Throughout the 20's, she made slim, long, bias-cut evening dresses in pale, moonlit colours. Her clients, many of them Americans, liked her simple dresses which were an exquisite backdrop for their jewels.
Augusta Bernard enjoyed a successful career during the first half of the 1930s. By 1930 her reputation had been well established, when the Marquise de Paris, one of the best dressed women in France, won the Concours d'Elegance in St. Moritz, wearing a décolleté Augustabernard gown of molten silver lame. A neoclassical evening gown she designed in 1932 was chosen by Vogue as the most beautiful dress of that year. Her reputation rested on a dramatic and up-to-the-moment personal style.

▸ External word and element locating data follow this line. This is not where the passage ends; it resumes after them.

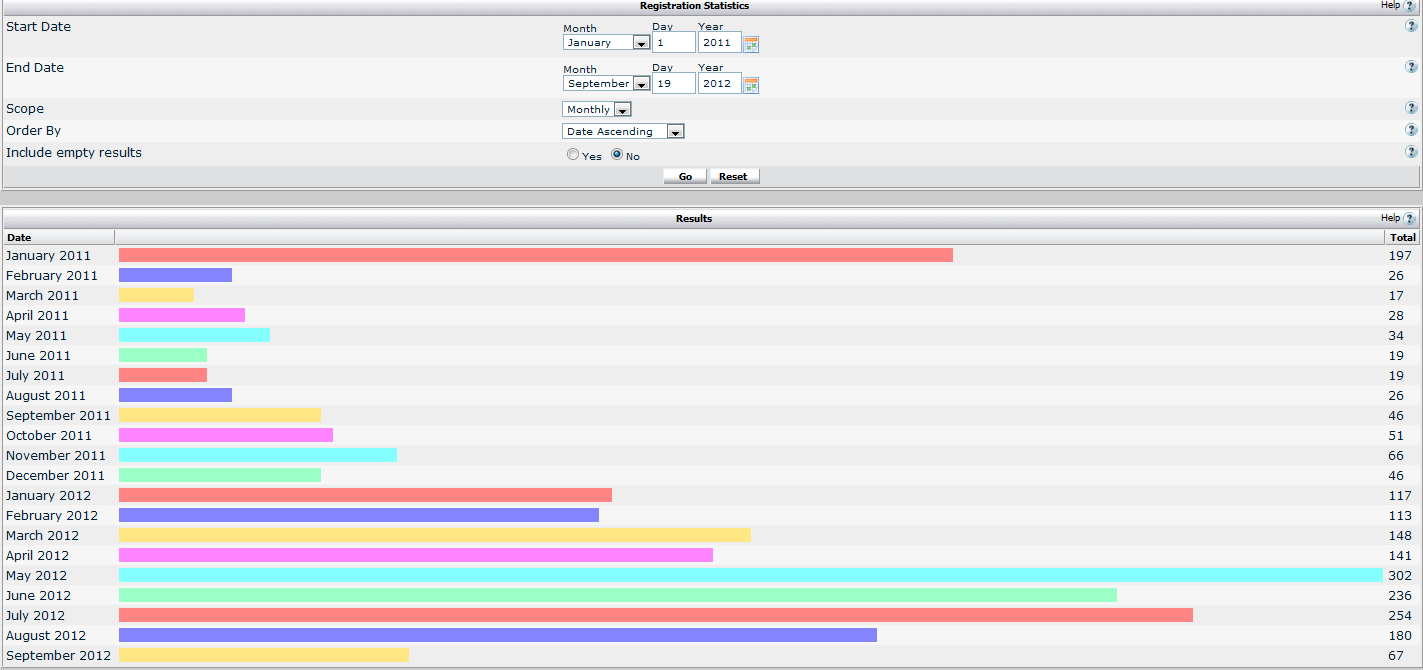The height and width of the screenshot is (670, 1423).
Task: Click the help icon for Start Date row
Action: tap(1411, 26)
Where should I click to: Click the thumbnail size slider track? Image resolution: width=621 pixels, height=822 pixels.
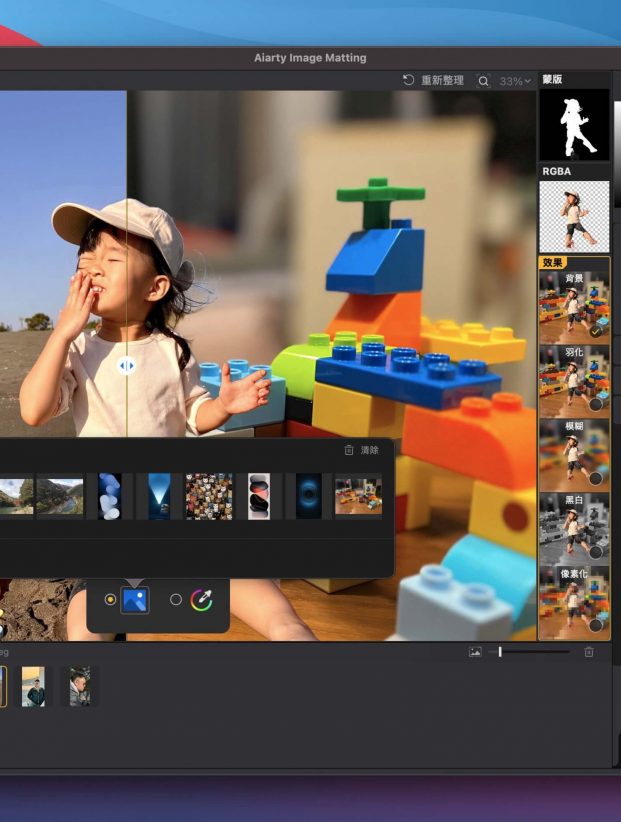click(x=534, y=652)

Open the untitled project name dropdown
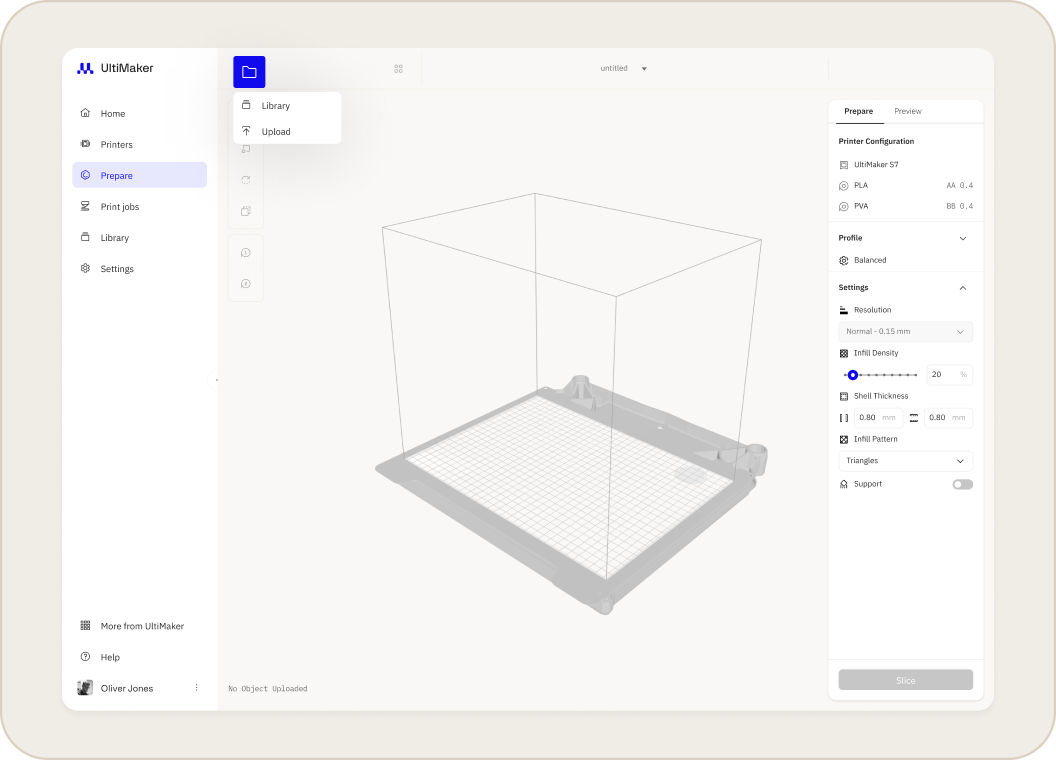(x=624, y=69)
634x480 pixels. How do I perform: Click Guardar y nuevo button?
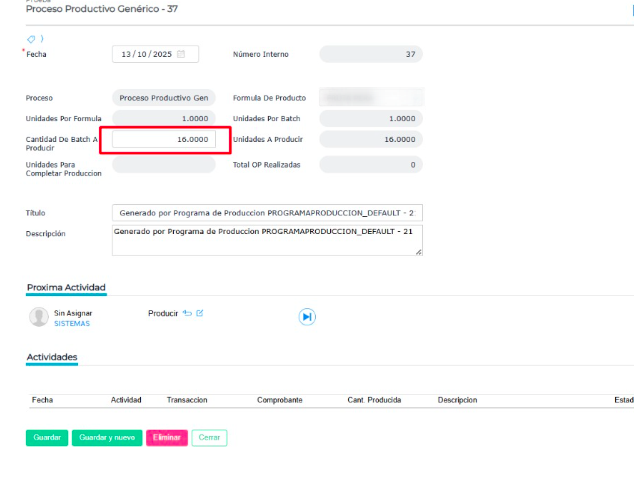(107, 438)
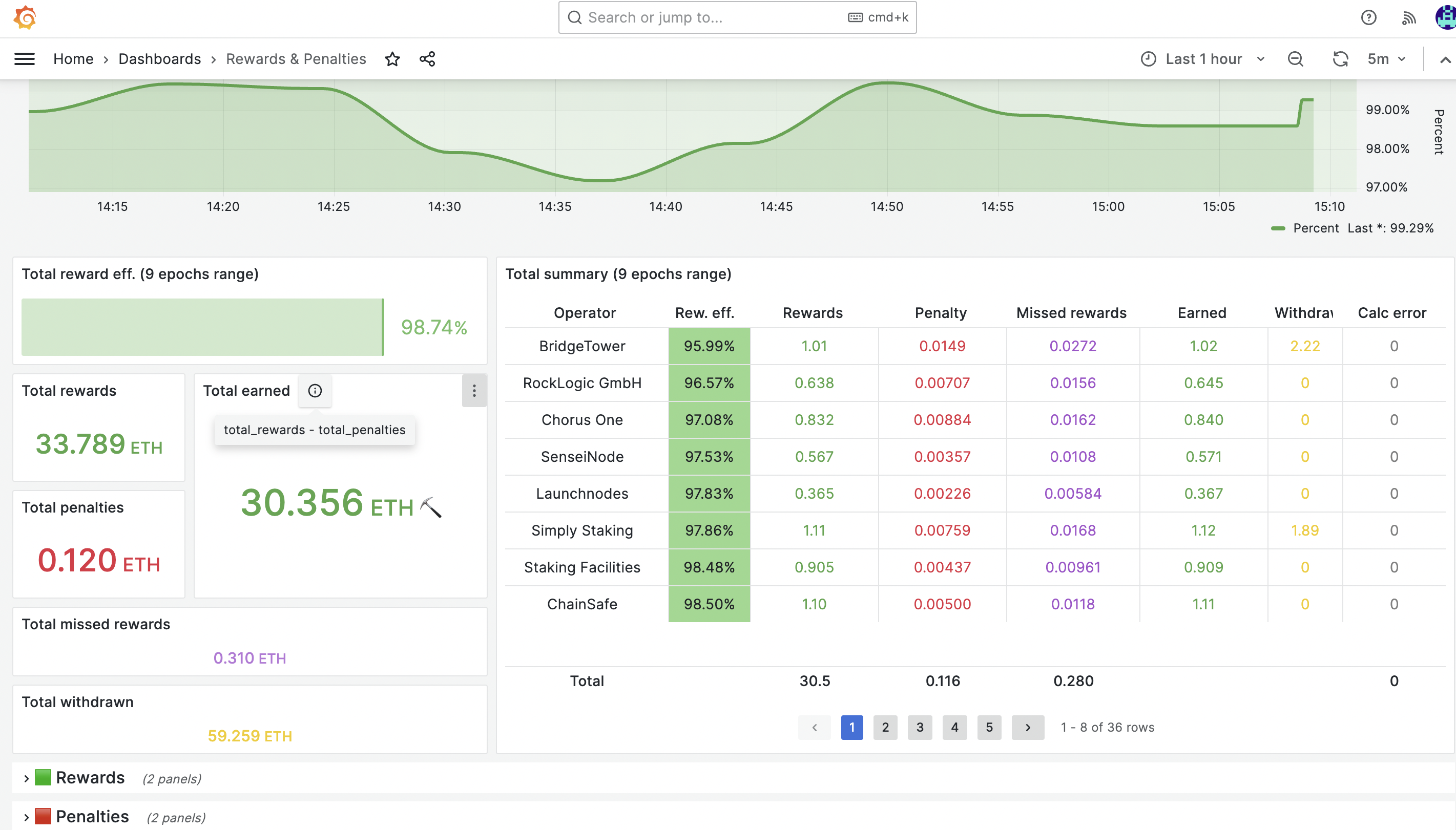Image resolution: width=1456 pixels, height=830 pixels.
Task: Go to the Dashboards breadcrumb
Action: click(160, 59)
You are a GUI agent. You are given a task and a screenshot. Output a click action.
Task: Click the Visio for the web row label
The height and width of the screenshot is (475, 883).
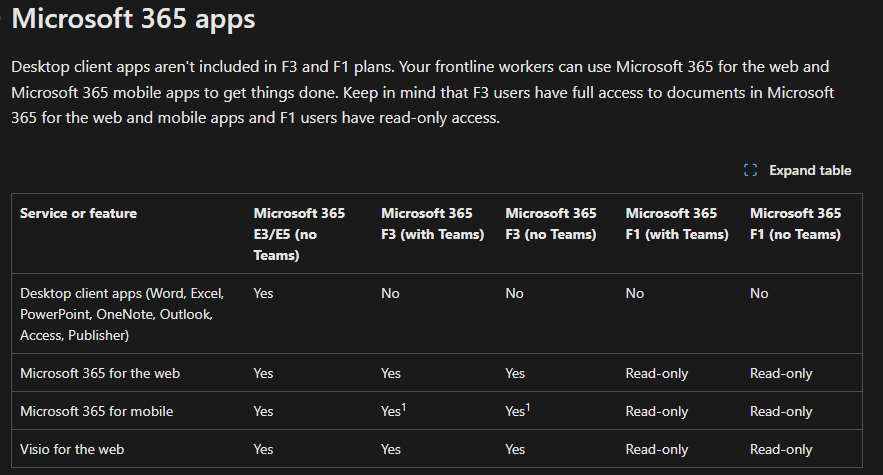click(x=72, y=449)
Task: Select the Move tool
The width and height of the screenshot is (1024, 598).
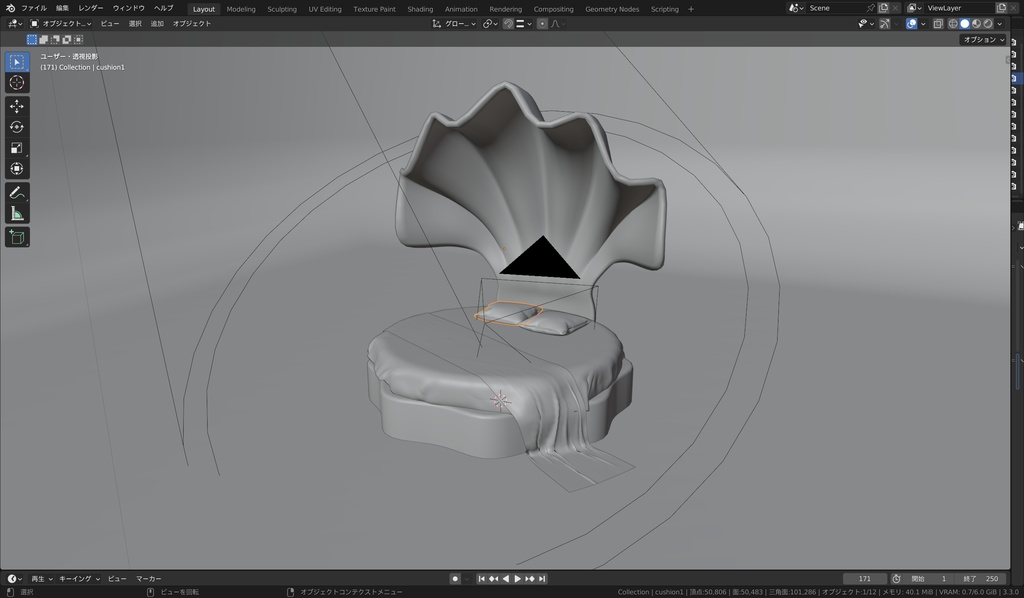Action: pos(17,106)
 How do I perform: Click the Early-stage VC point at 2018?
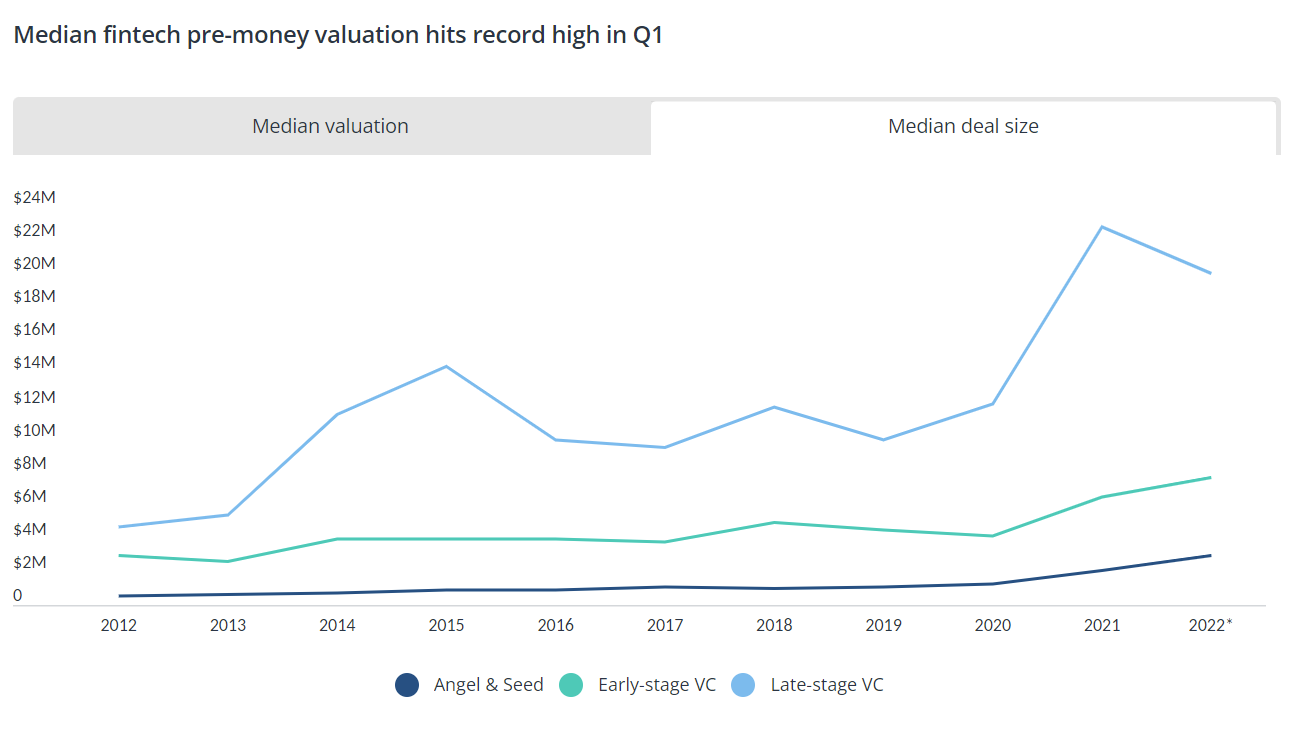pyautogui.click(x=774, y=522)
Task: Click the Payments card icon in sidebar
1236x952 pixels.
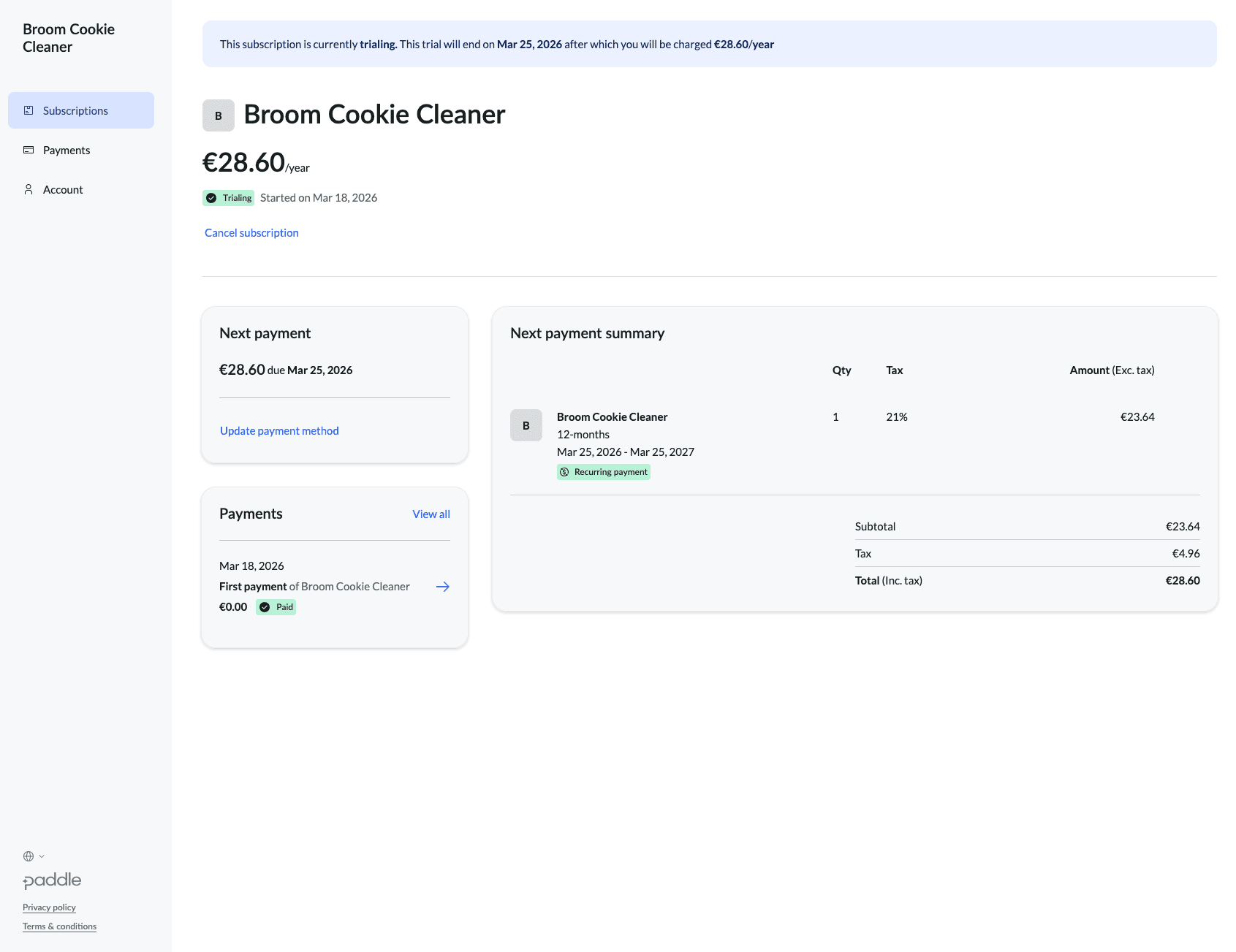Action: tap(29, 150)
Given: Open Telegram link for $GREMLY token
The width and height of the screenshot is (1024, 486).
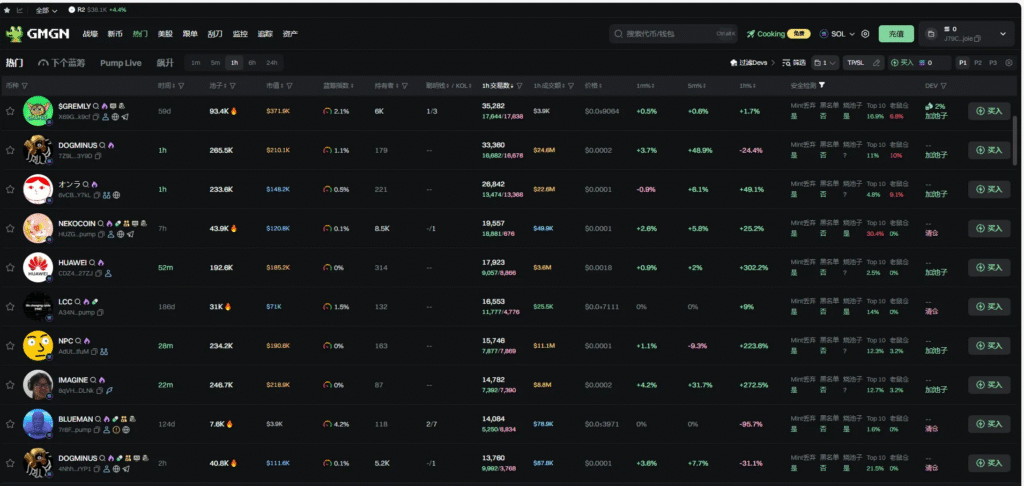Looking at the screenshot, I should (125, 117).

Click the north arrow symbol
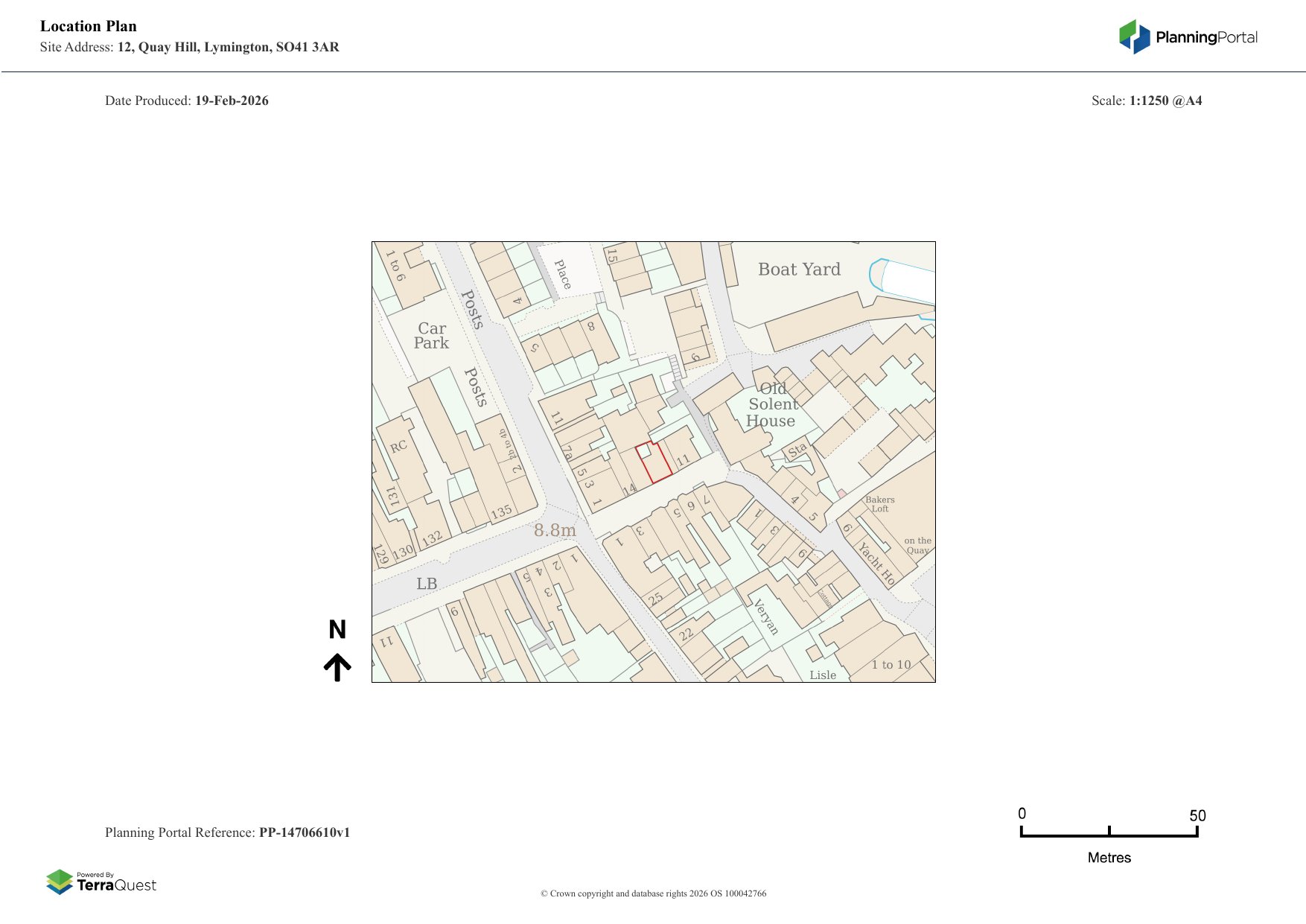(x=337, y=667)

She did not care if her salon at 3, rue du Faubourg St. Honore was furnished unfashionably or if her clients found her on her knees fitting the hemline of one of her "grand simple" gowns. During the 30's there was a great interest in classical Greek art, and this sculptural form and long floating line of Augustabernard's evening dresses was captured by photographer Man Ray in 1934.
However, as the depression of the 30's deepened, her clients ordered her clothes but many did not pay their bills. Although there was no reduction in business, she closed down and retired in 1934 presumably for financial reasons.
Furthermore Augusta Bernard belonged to that eminent band of couturiers between the two Wold Wars which included Channel, Vionnet, Schiaparelli. Louiseboulanger and the Callot Soeurs.

The Look:

Like Vionnet, she was a technician with a mastery of the bias cut. By cutting the fabric of the dress on the cross-grain, she achieved a fluidity which gave the evening gown great elasticity and a refined, draping quality. Decoration was achieved by the material itself, scarves floating at the shoulder or hip, flounces, scalloped tiers, or tucks applied in a neck-to-hem spiral. She avoided elaborate embroidery used by other couturiers.